He spent his PhD teaching machines to route traffic through optical networks. Then he pointed the same math at the one industry lawyers swore was AI-proof: patents.
Hundreds of billions of dollars move through the patent system every year. The software penetration was close to zero. Most founders looked at that and saw a graveyard of regulation and Latin. Chris Parsonson looked at it and saw an optimisation problem that nobody had bothered to solve.
“We haven't hired any sales or marketing people up to this point. All our growth has come organically by building the best product on the market.”
Walk into Solve Intelligence and the founding team reads like a UCL reunion. Chris is the CEO. His younger brother Angus runs engineering. Sanj Ahilan, who did his own machine learning PhD down the corridor, leads research. Three people who knew how to read a NeurIPS paper before they knew how to read a patent claim.
What they built is deceptively plain: an in-browser editor where a patent attorney drafts, prosecutes, and analyses intellectual property with an AI that has been trained on the specific, unforgiving grammar of patent law. Office action responses. Invention harvesting. Claim charts. Freedom-to-operate analysis. Invalidity challenges. The unglamorous machinery of a $100B+ profession.
The clients are not early-adopter hobbyists. DLA Piper. Siemens. Perkins Coie. Amgen. The kind of names that run procurement reviews and security audits before they let software near a client's portfolio. By late 2025 more than 400 IP teams across six continents were using it, with customers reporting efficiency and quality jumps of 60 to 90 percent.
In December 2025 the company closed a $40M Series B and rolled out “Charts,” a high-volume analysis tool that lets firms encode their own proprietary workflows as reusable AI styles. The pitch is no longer just “draft faster.” It is “run your whole IP practice on this.”
Bars are proportional to round size. The Series B alone more than tripled the Series A - and the company was profitable the whole way through.
“We've never lost in a head-to-head with a competitor. Now is the right time to scale rapidly.”
Open Chris Parsonson's academic website and you will not find a word about intellectual property. You will find graph neural networks. Reinforcement learning. NP-hard discrete optimisation. Resource allocation in optical data centre networks and the scheduling of ultra-fast optical switches.
His PhD at UCL was about teaching algorithms to make brutally hard combinatorial decisions - the kind where the number of possible answers dwarfs the atoms in the observable universe - and to make them fast.
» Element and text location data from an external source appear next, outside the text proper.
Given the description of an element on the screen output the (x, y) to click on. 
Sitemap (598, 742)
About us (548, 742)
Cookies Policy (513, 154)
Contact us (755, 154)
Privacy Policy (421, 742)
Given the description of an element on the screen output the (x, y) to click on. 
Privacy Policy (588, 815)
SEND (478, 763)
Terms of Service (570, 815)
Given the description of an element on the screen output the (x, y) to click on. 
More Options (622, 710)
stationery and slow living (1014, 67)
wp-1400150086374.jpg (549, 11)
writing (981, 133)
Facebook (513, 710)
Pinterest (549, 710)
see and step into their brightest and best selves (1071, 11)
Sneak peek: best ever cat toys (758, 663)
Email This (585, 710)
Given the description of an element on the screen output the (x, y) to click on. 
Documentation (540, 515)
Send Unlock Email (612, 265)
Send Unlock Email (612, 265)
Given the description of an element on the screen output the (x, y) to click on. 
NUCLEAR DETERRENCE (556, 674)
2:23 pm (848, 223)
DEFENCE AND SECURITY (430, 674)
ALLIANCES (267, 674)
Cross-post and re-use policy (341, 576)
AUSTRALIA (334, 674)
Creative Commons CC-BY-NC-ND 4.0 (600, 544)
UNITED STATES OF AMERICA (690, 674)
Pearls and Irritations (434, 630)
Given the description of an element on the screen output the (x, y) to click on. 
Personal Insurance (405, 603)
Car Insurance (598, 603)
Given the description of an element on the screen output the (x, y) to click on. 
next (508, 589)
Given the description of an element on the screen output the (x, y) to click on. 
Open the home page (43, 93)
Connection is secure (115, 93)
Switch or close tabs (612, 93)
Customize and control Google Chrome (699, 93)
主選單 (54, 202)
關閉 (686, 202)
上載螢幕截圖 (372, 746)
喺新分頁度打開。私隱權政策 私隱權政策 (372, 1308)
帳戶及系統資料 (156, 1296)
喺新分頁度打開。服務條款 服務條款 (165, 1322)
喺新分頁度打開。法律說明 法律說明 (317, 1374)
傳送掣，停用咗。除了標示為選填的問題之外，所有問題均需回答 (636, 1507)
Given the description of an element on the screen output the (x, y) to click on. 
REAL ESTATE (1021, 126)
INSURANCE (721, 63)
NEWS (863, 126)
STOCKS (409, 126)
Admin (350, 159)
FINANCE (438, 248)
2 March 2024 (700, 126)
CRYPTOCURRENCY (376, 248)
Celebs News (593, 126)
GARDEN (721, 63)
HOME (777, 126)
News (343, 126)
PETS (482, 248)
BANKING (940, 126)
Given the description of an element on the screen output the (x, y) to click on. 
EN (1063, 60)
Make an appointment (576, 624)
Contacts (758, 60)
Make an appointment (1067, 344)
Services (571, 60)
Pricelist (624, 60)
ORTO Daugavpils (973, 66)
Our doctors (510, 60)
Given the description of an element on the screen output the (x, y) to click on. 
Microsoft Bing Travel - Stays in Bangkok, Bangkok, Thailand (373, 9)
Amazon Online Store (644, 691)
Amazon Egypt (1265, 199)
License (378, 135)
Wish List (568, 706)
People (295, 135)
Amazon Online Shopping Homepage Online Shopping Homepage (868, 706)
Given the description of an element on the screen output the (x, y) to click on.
He published at AAAI, NeurIPS, ICML and the optical engineering venues JLT and OFC, picked up awards, and reviewed for the same conferences. Before that he had passed through Dyson, the Alan Turing Institute, and InstaDeep, the AI lab later acquired by BioNTech.
Drafting a patent is also a combinatorial problem. There is a near-infinite space of ways to phrase a claim, each with different legal consequences, and a vanishing subset that is both broad enough to be valuable and tight enough to survive challenge. A man who spent years compressing impossible search spaces into good-enough answers had, it turned out, been training for patents the whole time.
“Hundreds of billions of dollars are spent on patents every year. But there's very little software penetration in this space.”
“The long-term vision is to build the go-to AI platform to assist inventors, in-house teams, and outside counsel across every part of the patent process.”
The patent profession is one of the last large, lucrative, document-heavy industries that software mostly skipped. A patent application is a high-stakes literary form: too narrow and a competitor designs around it, too broad and an examiner rejects it or a court voids it. Every word carries legal weight, and the people writing those words bill by the hour. That combination - enormous spend, painstaking craft, almost no tooling - is exactly the gap Solve Intelligence walked into.
The product started where the pain was sharpest: drafting and prosecution, the back-and-forth between attorneys and patent offices. From there it grew outward into the full lifecycle. Invention harvesting, where raw engineering disclosures become filable claims. Office action responses, the rebuttals to an examiner's rejections. Claim charts and infringement analysis, the spreadsheets that decide litigation. Freedom-to-operate and validity work, the risk maps that tell a company whether it can ship.
Crucially, it was built for people who do not trust black boxes. Patent attorneys are trained to distrust anything they cannot verify, and to guard client confidentiality like a vow. So the platform leans on multi-source citations, sandboxed environments, and customisable models a firm can shape to its own house style - the kind of features that survive a procurement review at a firm like DLA Piper.
“Top 1% in focus and conviction.”
The most counterintuitive thing about Solve Intelligence is what it didn't do. For its first stretch it grew without a sales team and without a marketing team. The bet was simple and slightly arrogant: build something patent attorneys would rather use than not, and let the renewals do the talking. The revenue chart suggests the bet was correct.
Chris still keeps a public Google Scholar profile and an academic site listing his open-source benchmarking code. The founder of a fast-scaling company has not bothered to scrub the evidence that he used to be a researcher - because, by temperament, he still is one.